The Genome Assembly Service generates several files that are deposited in the Private Workspace in the designated Output Folder. These include

  • assembly_graph.gfa. - File used to generate the assembly graph plot.

  • assembly_graph.plot.svg - Image file containing assembly graph shown as a Bandage plot.

  • assembly_report.html - Web-viewable report of the assembly including information about the submitted reads and assembly process used.

  • contigs.fasta - File containig contigs for best assembly.

  • p3_assembly.log - Log file providing steps used in the assembly.

  • quast_report.html - Web-viewable Quast-generated report providing evaluation information, summary tables, and plots regarding the assembly.

  • quast_report.txt - Text version of the Quast report.

  • run_details.json - Json-formatted file containing information about the assembly process.

  • unicycler.log - Log file generated by the Unicycler assembly .

  • p3x-assembly.stderr - Standard error file generated by the assembly job process.

  • p3x-assembly.stdout - Standard output file generated by the assembly job process.

Action buttons

After selecting one of the output files by clicking it, a set of options becomes available in the vertical green Action Bar on the right side of the table. These include

  • Hide/Show: Toggles (hides) the right-hand side Details Pane.

  • Guide: Link to the corresponding Quick Reference Guide.

  • Download: Downloads the selected item.

  • View: Displays the content of the file, typically as plain text or rendered html, depending on filetype.

  • Delete: Deletes the file.

  • Rename: Allows renaming of the file.

  • Copy: Copies the selected items to the clipboard.

  • Move: Allows moving of the file to another folder.

  • Edit Type: Allows changing of the type of the file in terms of how BV-BRC interprets the content and uses it in other services or parts of the website. Allowable types include unspecified, contigs, nwk, reads, differential expression input data, and differential expression input metadata.

More details are available in the Action Bar Quick Reference Guide.

References

  1. Wick, R.R., et al., Unicycler: resolving bacterial genome assemblies from short and long sequencing reads. PLoS computational biology, 2017. 13(6): p. e1005595.

  2. Bankevich, A., et al., SPAdes: a new genome assembly algorithm and its applications to single-cell sequencing. Journal of computational biology, 2012. 19(5): p. 455-477.

  3. Koren, S., et al., Canu: scalable and accurate long-read assembly via adaptive k-mer weighting and repeat separation. Genome research, 2017. 27(5): p. 722-736.

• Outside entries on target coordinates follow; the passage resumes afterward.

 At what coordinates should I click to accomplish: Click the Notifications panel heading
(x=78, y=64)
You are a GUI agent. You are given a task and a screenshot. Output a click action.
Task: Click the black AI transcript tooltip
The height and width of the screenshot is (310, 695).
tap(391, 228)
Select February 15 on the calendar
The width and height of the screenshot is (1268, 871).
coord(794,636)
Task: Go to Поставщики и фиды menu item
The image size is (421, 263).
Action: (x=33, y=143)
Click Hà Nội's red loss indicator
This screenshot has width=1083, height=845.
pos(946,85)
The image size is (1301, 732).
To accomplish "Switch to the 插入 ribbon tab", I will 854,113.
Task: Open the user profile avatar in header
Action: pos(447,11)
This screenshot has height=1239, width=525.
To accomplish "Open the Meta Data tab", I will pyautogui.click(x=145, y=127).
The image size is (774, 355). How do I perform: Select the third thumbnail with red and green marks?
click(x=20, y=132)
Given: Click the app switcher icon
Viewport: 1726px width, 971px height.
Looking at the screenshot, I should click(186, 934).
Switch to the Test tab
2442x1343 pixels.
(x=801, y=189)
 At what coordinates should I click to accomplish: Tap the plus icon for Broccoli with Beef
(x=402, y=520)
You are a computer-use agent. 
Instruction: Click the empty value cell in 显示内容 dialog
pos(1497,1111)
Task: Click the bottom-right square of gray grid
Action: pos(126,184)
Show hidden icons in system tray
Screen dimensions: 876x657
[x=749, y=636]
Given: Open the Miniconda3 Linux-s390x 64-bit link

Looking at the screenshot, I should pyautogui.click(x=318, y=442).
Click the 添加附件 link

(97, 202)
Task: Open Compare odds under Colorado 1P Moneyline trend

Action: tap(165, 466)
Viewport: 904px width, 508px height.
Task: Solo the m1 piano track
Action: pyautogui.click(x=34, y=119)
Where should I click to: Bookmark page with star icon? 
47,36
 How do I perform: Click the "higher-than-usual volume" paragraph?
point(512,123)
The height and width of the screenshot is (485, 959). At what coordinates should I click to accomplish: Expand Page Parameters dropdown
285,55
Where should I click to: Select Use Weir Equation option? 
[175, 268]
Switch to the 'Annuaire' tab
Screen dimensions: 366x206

  4. Nurk, S., et al., metaSPAdes: a new versatile metagenomic assembler. Genome research, 2017. 27(5): p. 824-834.

  5. Antipov, D., et al., plasmidSPAdes: assembling plasmids from whole genome sequencing data. bioRxiv, 2016: p. 048942.

  6. Krueger, F., Trim Galore: a wrapper tool around Cutadapt and FastQC to consistently apply quality and adapter trimming to FastQ files, with some extra functionality for MspI-digested RRBS-type (Reduced Representation Bisufite-Seq) libraries. URL http://www. bioinformatics. babraham. ac. uk/projects/trim_galore/.(Date of access: 28/04/2016), 2012.

  7. Wick, R.R., et al., Bandage: interactive visualization of de novo genome assemblies. Bioinformatics, 2015. 31(20): p. 3350-3352.

  8. Gurevich, A., et al., QUAST: quality assessment tool for genome assemblies. Bioinformatics, 2013. 29(8): p. 1072-1075.